Fernando Berrocal Soto

Venezuela estaba llamada a ser el primer país desarrollado de América Latina.

Un país privilegiado por Dios con las más grandes reservas petroleras del mundo y con recursos inagotables de oro, plata, bauxita y uranio e inmensas llanuras ganaderas y territorios agrícolas bañados por poderosos ríos y afluentes de agua, en bellísimas tierras de extrema fertilidad y riqueza.

Con las becas Gran Mariscal de Ayacucho, creadas por Carlos Andrés Pérez, literalmente miles de universitarios venezolanos pudieron cursar sus estudios de posgrado en las mejores universidades de los Estados Unidos y Europa, en todas las disciplinas del saber humano. El nivel intelectual y técnico de los profesionales venezolanos era el del primer mundo desarrollado.

La Caracas de antes de Chávez y de la confiscación del imperialismo cubano era la Atenas de los pueblos oprimidos del sur de América y ahí, a la par de los venezolanos, compartían sus ansias de libertad y democracia los chilenos perseguidos por Pinochet y los argentinos, bolivianos, ecuatorianos, peruanos y uruguayos perseguidos por las dictaduras militares de extrema derecha.

Entonces eran los años de la noche oscura de los sables en América Latina.

Ni qué decir de su libertad de prensa y del nivel de periódicos como El Universal o El Nacional que, en el plano intelectual e informativo, competían con El Tiempo de Bogotá, el Excélsior de México y los mejores periódicos.

La libertad de prensa y de crítica era absoluta. Aquella Venezuela era fuerza y luz para las ideas de la democracia y la libertad en América Latina.

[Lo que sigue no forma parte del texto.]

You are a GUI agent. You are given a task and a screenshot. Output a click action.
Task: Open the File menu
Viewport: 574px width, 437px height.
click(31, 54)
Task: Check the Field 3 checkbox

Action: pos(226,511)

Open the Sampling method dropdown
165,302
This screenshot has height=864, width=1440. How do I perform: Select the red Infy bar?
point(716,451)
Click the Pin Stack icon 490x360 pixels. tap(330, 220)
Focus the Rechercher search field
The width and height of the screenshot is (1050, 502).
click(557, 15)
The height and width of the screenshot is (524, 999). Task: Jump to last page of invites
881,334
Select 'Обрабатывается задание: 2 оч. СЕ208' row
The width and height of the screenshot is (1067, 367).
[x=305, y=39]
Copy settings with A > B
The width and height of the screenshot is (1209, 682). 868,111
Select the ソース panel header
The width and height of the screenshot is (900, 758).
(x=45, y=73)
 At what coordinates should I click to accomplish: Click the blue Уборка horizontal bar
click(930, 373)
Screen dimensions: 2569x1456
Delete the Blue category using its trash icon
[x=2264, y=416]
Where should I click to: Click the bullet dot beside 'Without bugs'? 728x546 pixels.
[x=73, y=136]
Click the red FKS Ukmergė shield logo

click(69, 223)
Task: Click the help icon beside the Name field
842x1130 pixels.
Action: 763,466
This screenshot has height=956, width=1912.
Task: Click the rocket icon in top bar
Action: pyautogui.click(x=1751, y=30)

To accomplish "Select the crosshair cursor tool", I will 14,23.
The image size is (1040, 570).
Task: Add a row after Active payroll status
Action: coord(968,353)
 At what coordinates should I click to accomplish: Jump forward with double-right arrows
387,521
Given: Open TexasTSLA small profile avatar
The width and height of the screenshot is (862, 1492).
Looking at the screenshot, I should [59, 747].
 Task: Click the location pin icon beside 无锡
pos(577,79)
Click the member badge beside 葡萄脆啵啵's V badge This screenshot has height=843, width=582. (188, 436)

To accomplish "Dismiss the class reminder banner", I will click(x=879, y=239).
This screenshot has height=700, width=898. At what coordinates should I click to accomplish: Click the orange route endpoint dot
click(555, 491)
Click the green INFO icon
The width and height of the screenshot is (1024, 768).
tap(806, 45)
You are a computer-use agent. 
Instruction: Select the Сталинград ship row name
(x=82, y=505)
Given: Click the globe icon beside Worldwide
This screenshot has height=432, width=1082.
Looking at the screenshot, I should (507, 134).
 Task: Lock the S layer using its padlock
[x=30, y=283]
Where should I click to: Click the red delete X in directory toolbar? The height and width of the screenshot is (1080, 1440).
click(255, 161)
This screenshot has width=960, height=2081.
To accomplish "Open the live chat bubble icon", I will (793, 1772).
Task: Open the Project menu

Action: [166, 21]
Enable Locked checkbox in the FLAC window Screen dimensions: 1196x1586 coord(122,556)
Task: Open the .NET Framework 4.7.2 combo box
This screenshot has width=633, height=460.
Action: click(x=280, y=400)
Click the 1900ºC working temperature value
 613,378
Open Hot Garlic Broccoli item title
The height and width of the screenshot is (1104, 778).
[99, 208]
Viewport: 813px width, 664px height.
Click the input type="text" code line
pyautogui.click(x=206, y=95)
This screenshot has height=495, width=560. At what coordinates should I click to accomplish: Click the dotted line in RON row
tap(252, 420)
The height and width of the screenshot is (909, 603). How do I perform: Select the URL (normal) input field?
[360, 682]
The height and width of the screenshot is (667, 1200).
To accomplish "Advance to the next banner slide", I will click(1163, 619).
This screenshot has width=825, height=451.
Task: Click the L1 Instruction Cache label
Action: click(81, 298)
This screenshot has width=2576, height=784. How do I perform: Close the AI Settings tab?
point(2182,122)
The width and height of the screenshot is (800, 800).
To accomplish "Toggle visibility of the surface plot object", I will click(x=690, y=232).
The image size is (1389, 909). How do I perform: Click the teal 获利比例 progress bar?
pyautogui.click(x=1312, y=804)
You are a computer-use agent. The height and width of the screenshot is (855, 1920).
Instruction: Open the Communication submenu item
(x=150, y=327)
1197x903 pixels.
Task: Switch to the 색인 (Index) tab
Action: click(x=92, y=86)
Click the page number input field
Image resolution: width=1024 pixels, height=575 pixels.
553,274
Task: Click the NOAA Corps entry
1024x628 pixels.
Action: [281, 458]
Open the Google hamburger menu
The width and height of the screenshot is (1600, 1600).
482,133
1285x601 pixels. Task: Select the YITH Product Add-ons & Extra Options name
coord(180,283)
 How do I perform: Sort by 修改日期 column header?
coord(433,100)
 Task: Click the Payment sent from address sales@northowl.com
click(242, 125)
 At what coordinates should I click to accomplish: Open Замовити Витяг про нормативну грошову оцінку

Liderando la OPEP y la cooperación sur-sur, esa extraordinaria y pujante Venezuela de antes de Chávez avanzaba sin detenerse e irradiaba progreso, pero también generosidad y gran solidaridad hacia sus pueblos hermanos.

Los puentes de la carretera hacia el Pacífico costarricense y la vía a Guápiles se financiaron y construyeron con recursos blandos de Venezuela.

Pero llegó la noche oscura de los sables, los militares y la dictadura imperialista cubana y la arruinada Venezuela de hoy, la del chavismo y Maduro, tiene hambre, un nivel de vida de niveles africanos y 5 millones de exiliados.

Una de las migraciones forzosas, económica y política, más dramáticas de la historia universal, de todos los tiempos.

La gavilla de ladrones que gobierna Venezuela se ha robado $400 mil millones del diferencial petrolero, producto de la bonanza en el precio internacional, y el país está arruinado.

Son una peste depredadora que asfixia la libertad y arruina a los pueblos.

A la dictadura chavista la sostienen los generales corruptos del Cártel de los Soles y las mafias colombianas del narcotráfico. Ese es el último núcleo duro que les queda y cinco mil militares y agentes de inteligencia cubanos, infiltrados en toda la estructura del poder venezolano.

Ese pueblo hermano ha sufrido todo y más con esta brutal tragedia. Es hora de que se larguen los cubanos, los ladrones chavistas y los generales corruptos.

En esta hora definitiva… Gloria al bravo pueblo. ¡Viva Venezuela libre y democrática!

Solidaridad absoluta con ese pueblo hermano, heroico y generoso.